Until you’re able to talk with your new squeeze openly and honestly about safe sex, where your relationship stands, and what you both want, you’re probably not ready for a roll in the hay. If your new flame pouts or pressures you before you’re ready, they’re not the one. Read these tips for determining when the time is right.
Myths About Sex After 50
Speaking of sex … myths and misconceptions abound about sexuality and intimacy in older women and men. It’s not all that surprising, considering the media is saturated with images of young 20- and 30-somethings enjoying active sex lives, while largely excluding those in their 50s and 60s.
The truth is that sex can be deeply pleasurable and satisfying in your fifties. At this stage, sex is about feeling good and comfortable in your own skin. You’re more likely to know what you like and be willing to ask for what you want, and, hopefully, you’ve shed some of the inhibitions you had when you were younger. Here are 5 common myths surrounding sex after 50:
Myth: Older people have little interest in sex.
Fact: Mature women and men consider sex an important and satisfying part of their lives, and sex is often more emotionally satisfying for older folks. A survey of seniors age 60+ conducted by the National Council on the Aging found that 74% of sexually active men and 70% of sexually active women were as emotionally satisfied or more emotionally satisfied with their sex lives than they were in their 40s.
Forty-three percent of those surveyed said sex is physically as good or better than it was in their younger years. The idea that older people don’t want or need sex and intimacy is simply a myth.
Myth: Sex after menopause is painful.
Fact: It’s true that hormonal changes can thin the walls of the vagina and diminish natural lubrication, which can make sex less comfortable. The good news is that there are solutions. Women do not have to live with pain or discomfort during sex as a fact of life after menopause. Estrogen replacement and natural creams that provide extra lubrication can help make sex more comfortable and pleasurable.

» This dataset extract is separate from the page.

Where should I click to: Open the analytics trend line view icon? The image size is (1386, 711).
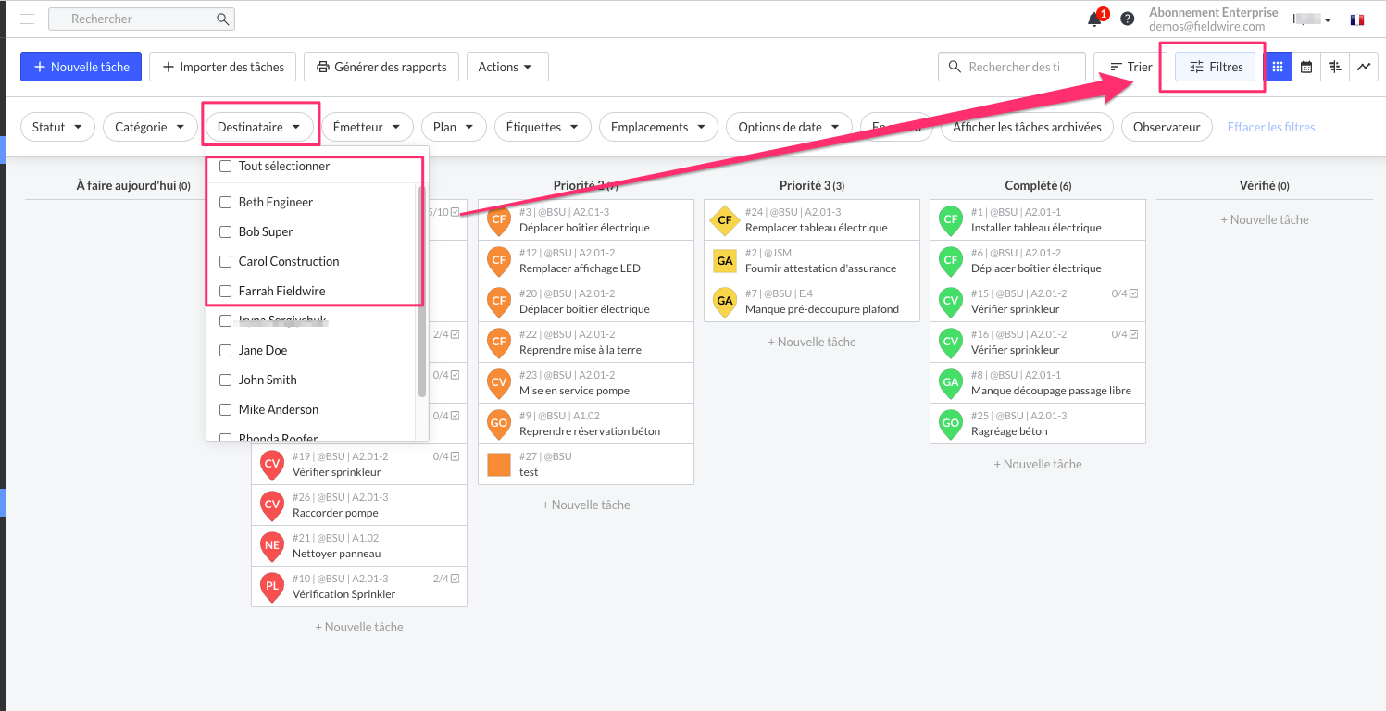pyautogui.click(x=1363, y=67)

Myth: Women lose their ability to orgasm as they age.
Fact: Au contraire. In fact, many post-menopausal women find sex more pleasurable and have more frequent orgasms. One way to improve your ability to have satisfying orgasms as you age is to keep your pelvic floor muscles strong; these important muscles hold the pelvic organs firmly in place, but they can become weakened over time, especially after childbirth and menopause.

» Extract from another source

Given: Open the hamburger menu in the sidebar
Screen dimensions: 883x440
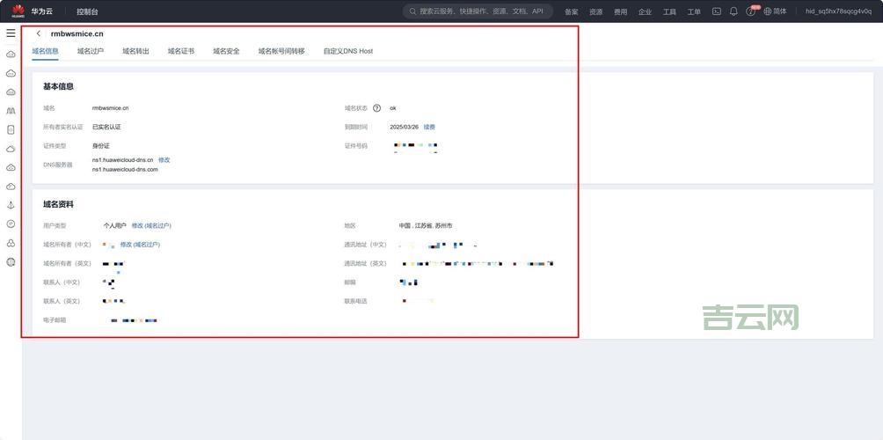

Doing Kegel exercises with a pelvic floor exerciser like PeriCoach can help strengthen these muscles over time, leading to longer, stronger orgasms. Strong pelvic floor muscles can also help prevent bladder leaks (urinary incontinence), a common problem for women.
Myth: Masturbation kills enjoyment with a partner.
Fact: As you age, the mantra “use it or lose it” really does apply. Masturbation increases hormone levels and helps keep vaginal tissue elastic and moist. This, in turn, can help fuel sex drive. More orgasms also mean more pelvic floor muscle contractions (i.e., effortless Kegels).
Myth: Erectile dysfunction is inevitable as men age.
Fact: While age can increase the risk for erectile dysfunction, aging is not itself a cause of ED. In fact, just 4% of men in their 50s experience a total inability to get an erection, according to the National Institutes of Health. Difficulty or inability to get an erection may be caused by an underlying condition like diabetes, heart disease, or a sleep disorder. Older men may be slower to develop an erection, they may need manual stimulation, and their erections may not be as firm as when they were younger—all these things are normal.
Mining the Earth for a Diamond
So, time for a reality check. You might have to date several (if not a dozen) men before you find Mr. Right. Do yourself and your dating partners a favor and let them know soon if you’re not feeling the chemistry, and be prepared for some disappointments along the way, too. Most importantly, though, enjoy yourself and keep an open mind and heart.
We hope you’ve found these tips helpful, and we wish you all the best on your dating adventures!